More Details: Cell phones
Cell phones can be valuable resources for victims of domestic abuse, allowing them to maintain contact with friends and family members or reach out for help from law enforcement or other agencies.
Unfortunately, because of the way that many cell phone plans are structured, cell phones can also tie victims to their abusers even after the victim has left a violent situation. If an abuser is the primary account holder on a family plan, for instance, that abuser may have access to a plethora of information from the abuser’s cell phone, including location and call and messaging data.
The new law in Tennessee gives victims the ability to separate their phones and phone numbers from a plan, even if they are not the primary account holders. In that way, they can retain their independence and their data without having to worry about their abusers monitoring their cell phones.
When filling out an order of protection, a domestic violence victim now has the option of checking a box asking a judge to "transfer the billing responsibility for and rights to wireless telephone number(s)." There is then a separate form that they can fill out and send to their wireless provider. The forms are available on the Administrative Office of the Courts website – https://www.tncourts.gov/node/305439
The bill was sponsored by Senator Bill Ketron (R-Murfreesboro) and Representative Jim Coley (R- Bartlett). It went into effect on April 18 upon Governor Bill Haslam’s signature.
More Details: No contact order
The other domestic violence bill provides an additional layer of protection to victims by having judges attach no contact orders to alleged perpetrators’ bond conditions.

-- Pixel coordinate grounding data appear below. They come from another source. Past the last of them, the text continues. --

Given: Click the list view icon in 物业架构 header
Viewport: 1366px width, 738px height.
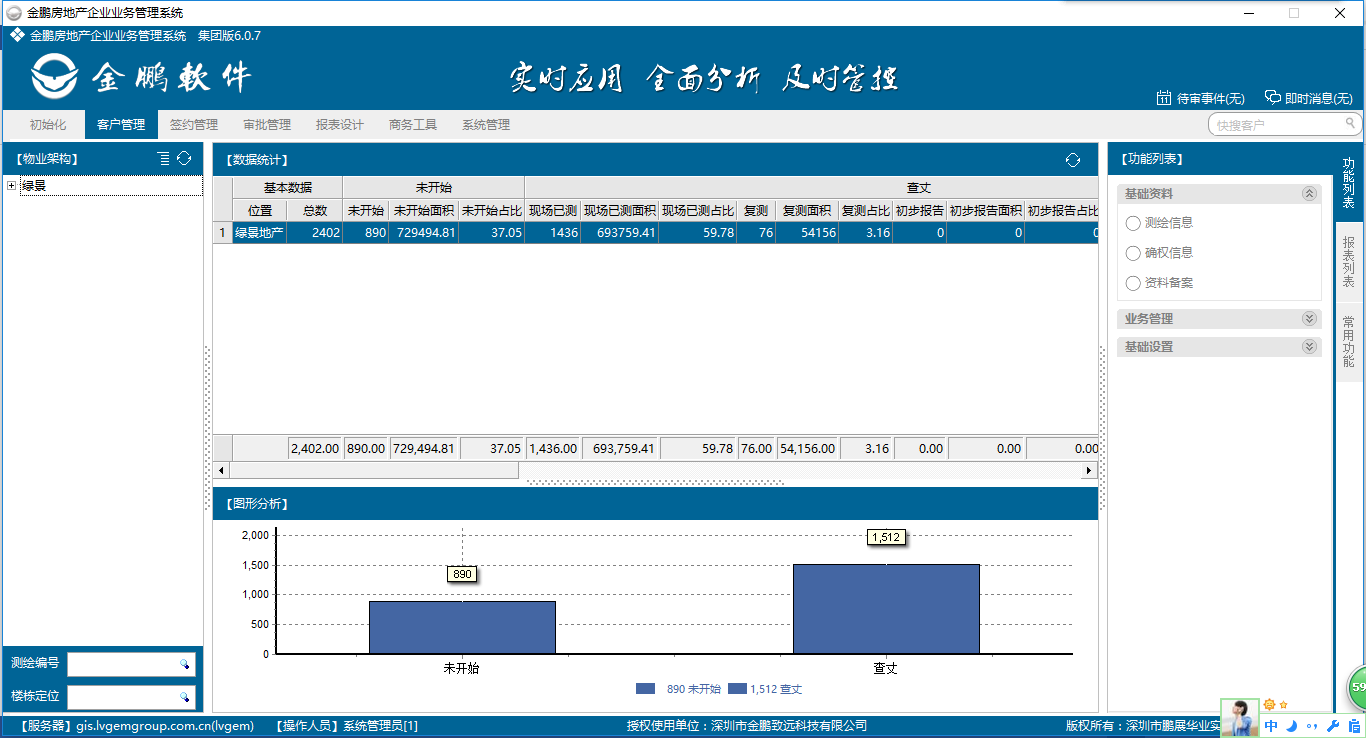Looking at the screenshot, I should coord(164,159).
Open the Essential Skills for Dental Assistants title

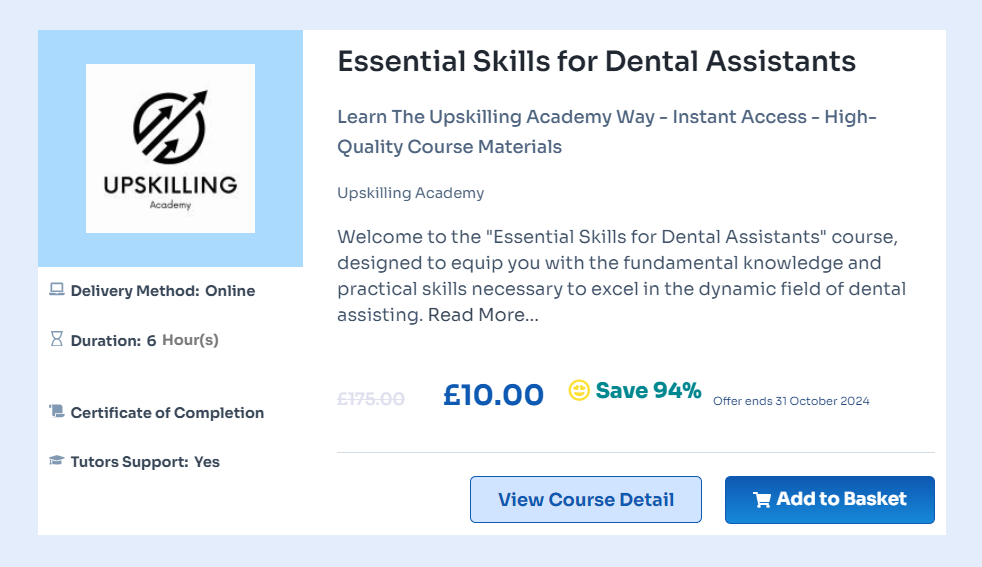point(596,62)
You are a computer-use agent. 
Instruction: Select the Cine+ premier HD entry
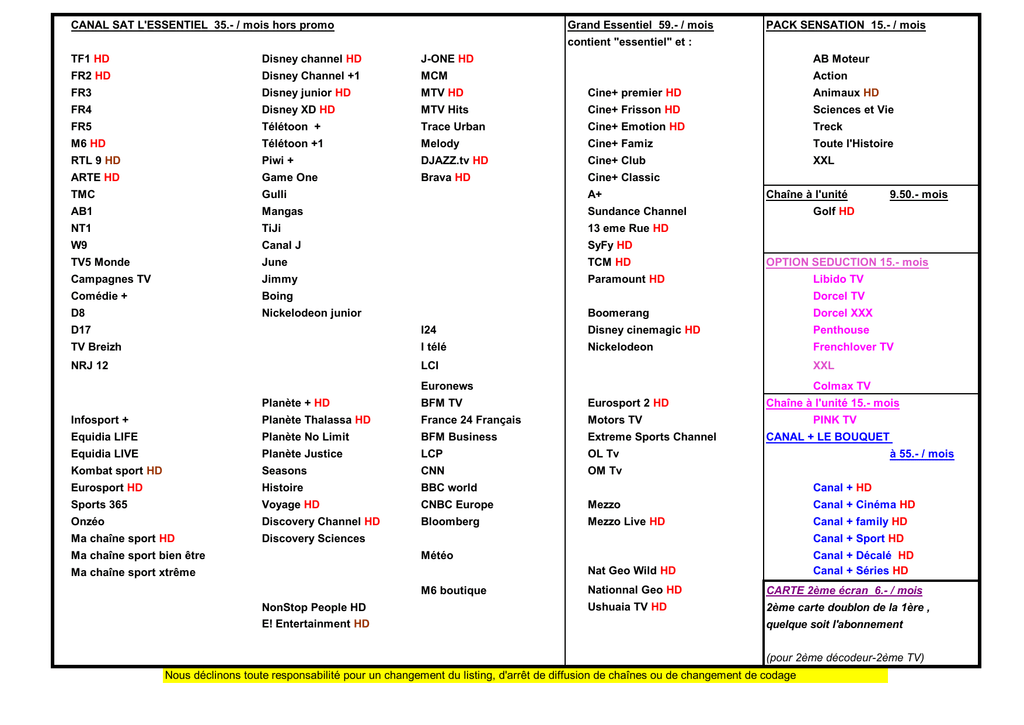coord(634,93)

Previously, judges would automatically issue civil orders of protection against alleged abusers found to have caused serious bodily harm or to have used or displayed a weapon. The new law keeps the process in criminal court by having the no contact order issued as part of bond. After the no contact order is issued in criminal court, a victim can still petition for an order of protection from civil court, thus obtaining two safeguards against an alleged abuser.
This new law goes into effect on July 1 and was sponsored by Representative William Lamberth (R-Cottontown) and Senator Brian Kelsey (R- Germantown).